Speaking on the initiative, Mr. Ulega emphasized the government's commitment to fostering partnerships that deliver long-term infrastructure benefits.
"We are inviting investors to partner with us in constructing these roads," he said while highlighting the government's readiness to collaborate with the private sector on strategic development projects.
The decision comes at a time when Tanzania is increasingly embracing PPP models to bridge infrastructure financing gaps. Recent government data indicate that PPP agreements worth several trillion shillings have been signed since 2023, reflecting growing confidence among investors in Tanzania's development agenda.
Infrastructure experts view the move as a practical response to the rising demand for modern transport networks. As urban populations grow and trade volumes increase, road congestion and logistics inefficiencies have become key challenges affecting productivity. By attracting private investment, the government hopes to accelerate project implementation timelines while benefiting from private sector innovation and operational efficiency.
The road projects are also expected to stimulate job creation during both construction and operational phases. Thousands of direct and indirect employment opportunities could emerge through engineering works, construction activities, maintenance services, and supporting industries. Additionally, improved road infrastructure is anticipated to lower transportation costs for businesses, strengthen domestic supply chains, and boost access to markets for farmers and manufacturers.

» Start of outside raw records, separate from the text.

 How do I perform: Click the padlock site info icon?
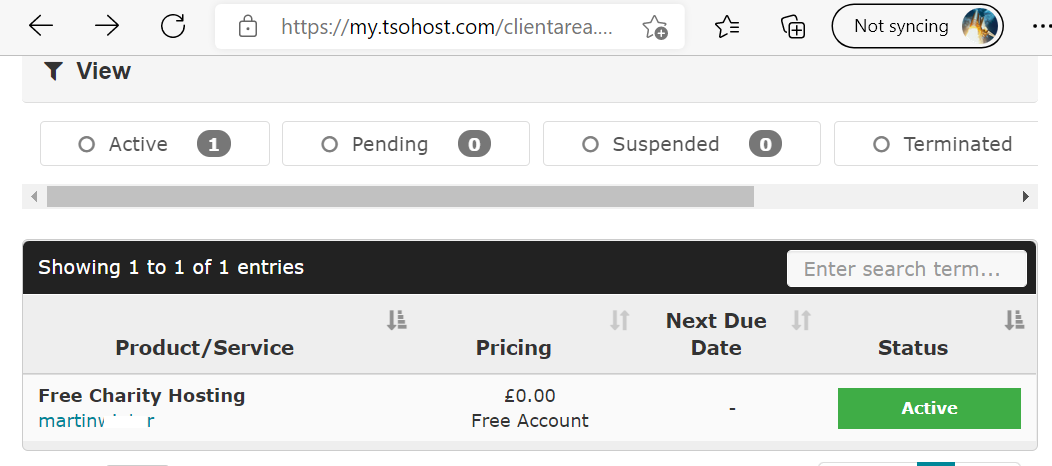click(x=248, y=27)
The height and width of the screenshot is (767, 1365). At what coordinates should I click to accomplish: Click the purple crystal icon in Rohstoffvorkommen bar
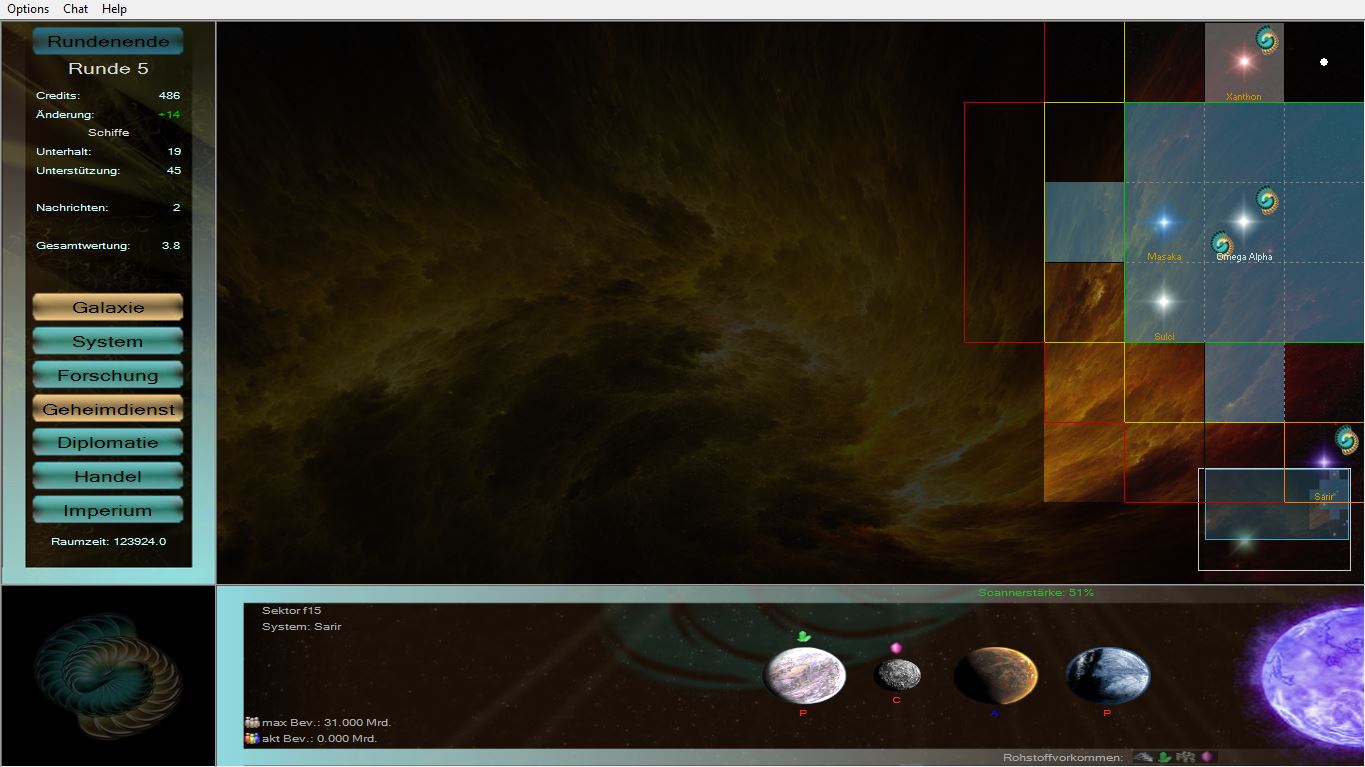(1207, 757)
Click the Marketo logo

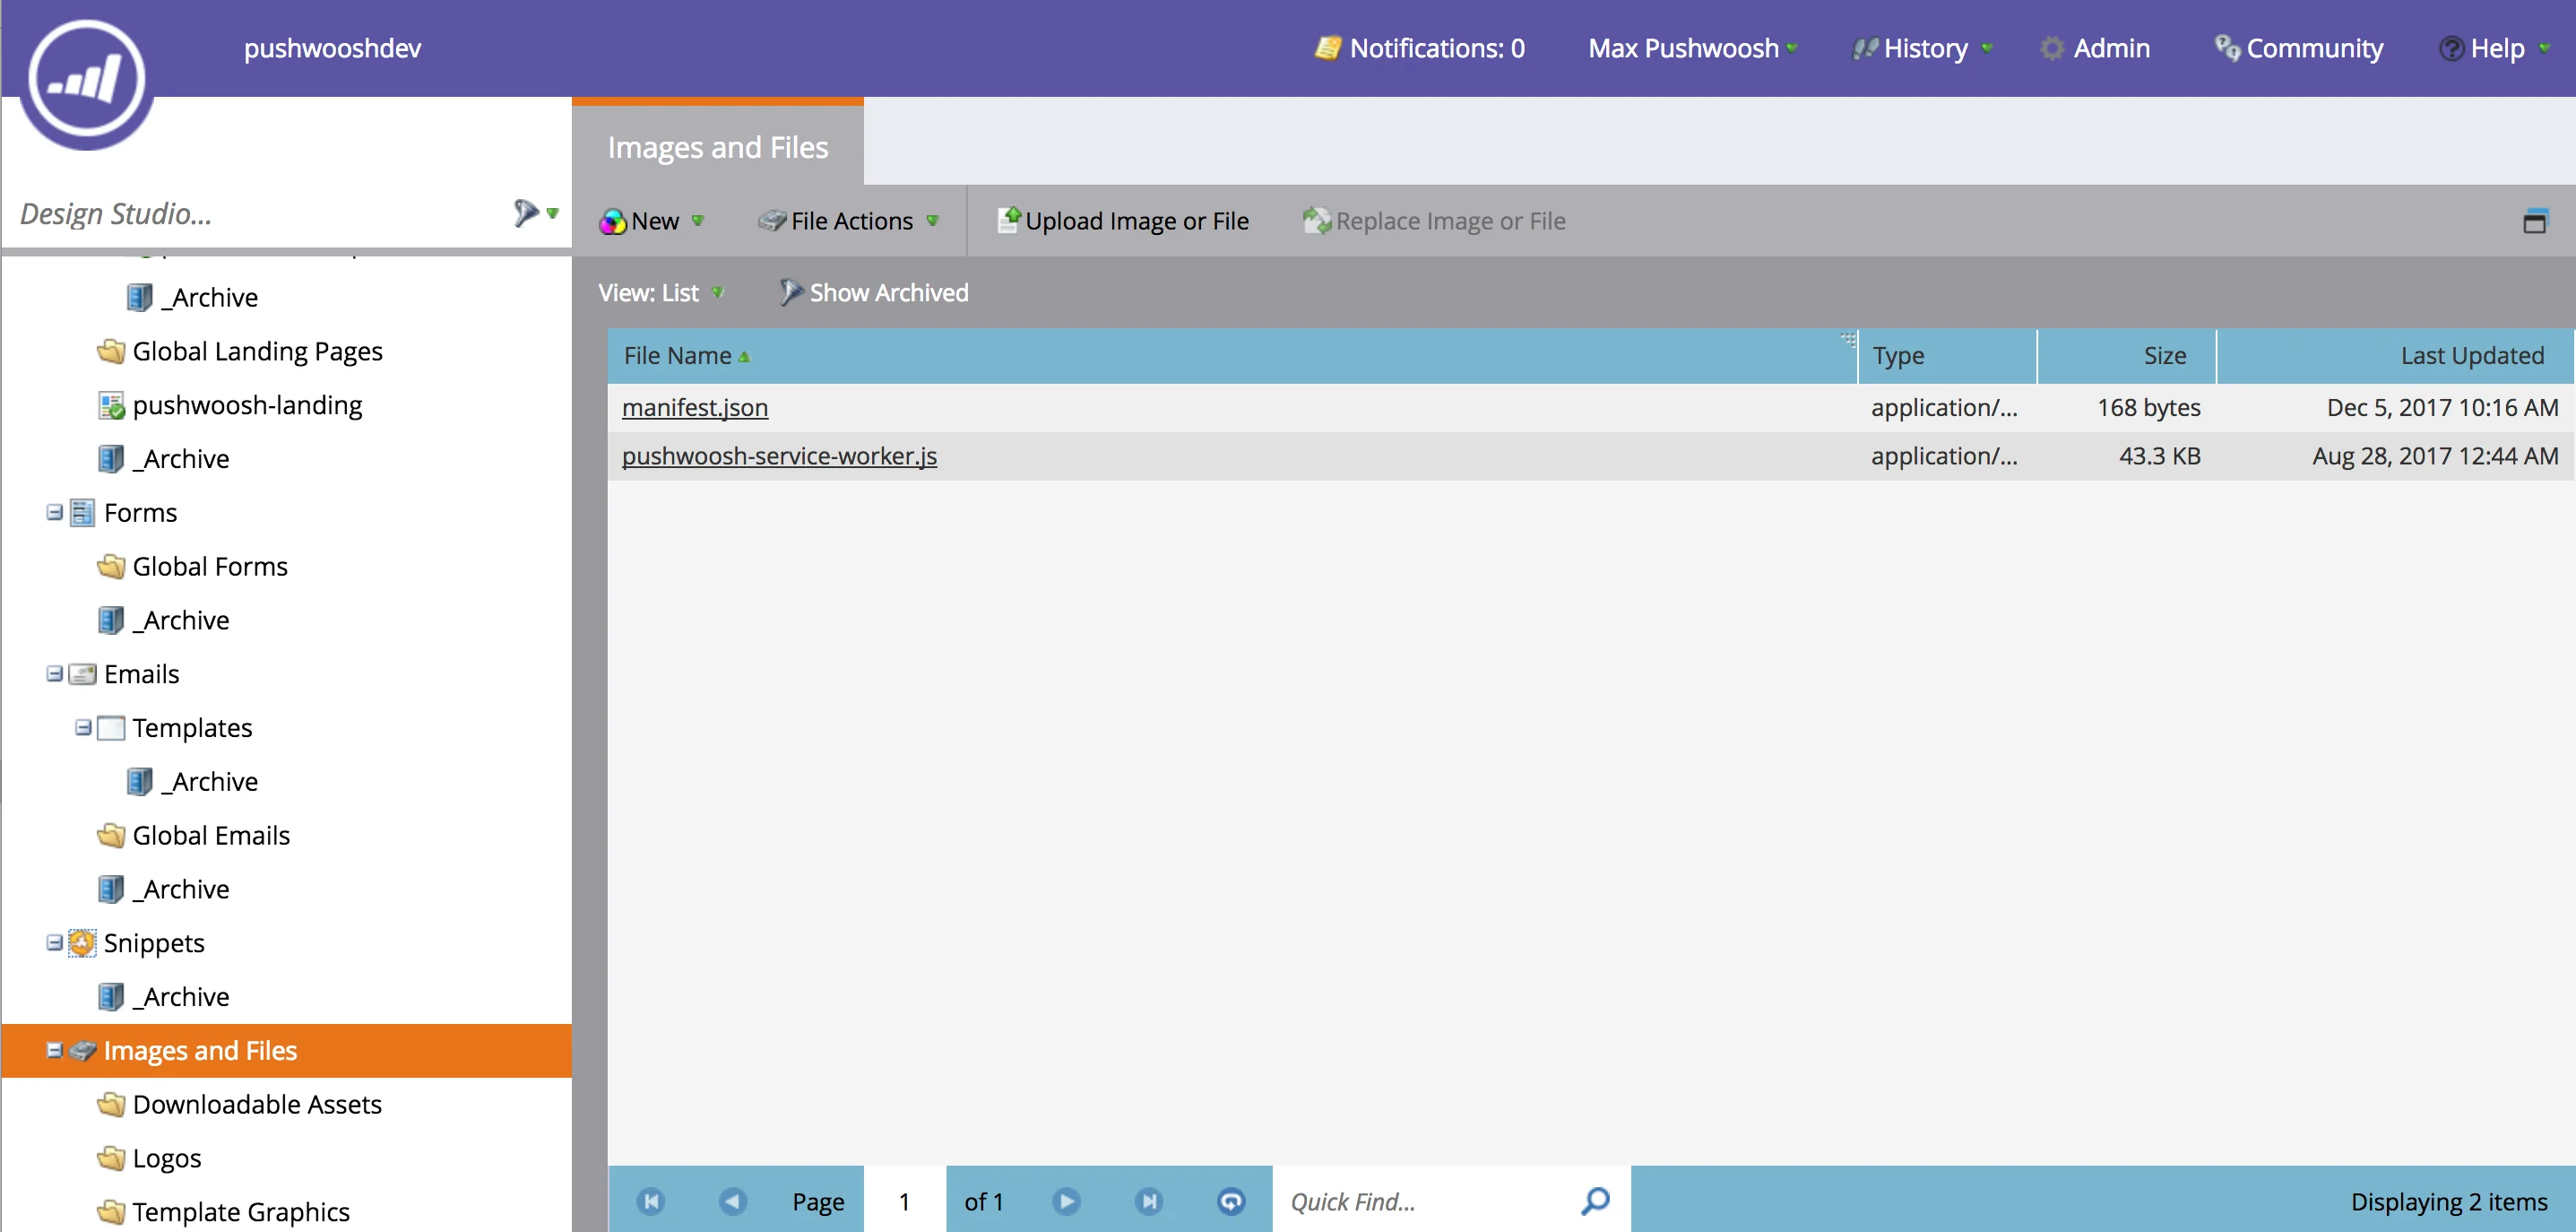click(x=88, y=80)
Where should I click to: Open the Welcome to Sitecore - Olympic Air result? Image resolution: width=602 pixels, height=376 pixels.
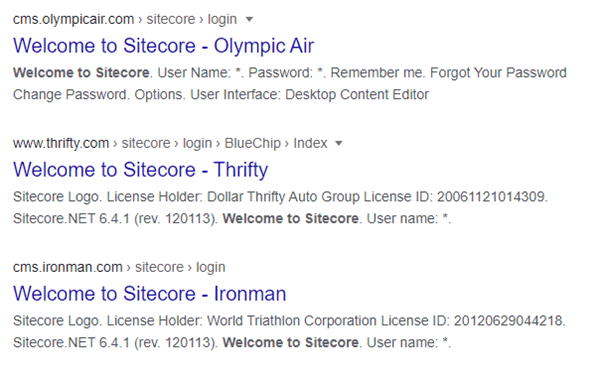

Tanzania has made considerable progress in road development over recent years. Government reports show that more than 243 kilometers of asphalt roads were constructed between July 2025 and April 2026, alongside extensive rehabilitation and maintenance work nationwide. These investments have contributed to improved connectivity and enhanced economic activity across several regions.
Analysts believe the latest PPP initiative could further position Tanzania as one of East Africa's leading infrastructure investment destinations. The country currently maintains a growing pipeline of PPP projects across transport, energy, health, and urban development sectors, providing investors with diverse opportunities to participate in national development.
As Tanzania continues its push toward becoming a middle-income industrial economy, the opening of six major road projects to private investors represents more than an infrastructure initiative. It signals a commitment to collaborative development, innovative financing, and sustainable economic transformation.
If successfully implemented, the projects could reshape the country's transport landscape, strengthen regional trade corridors, and provide a powerful catalyst for economic growth in the years ahead.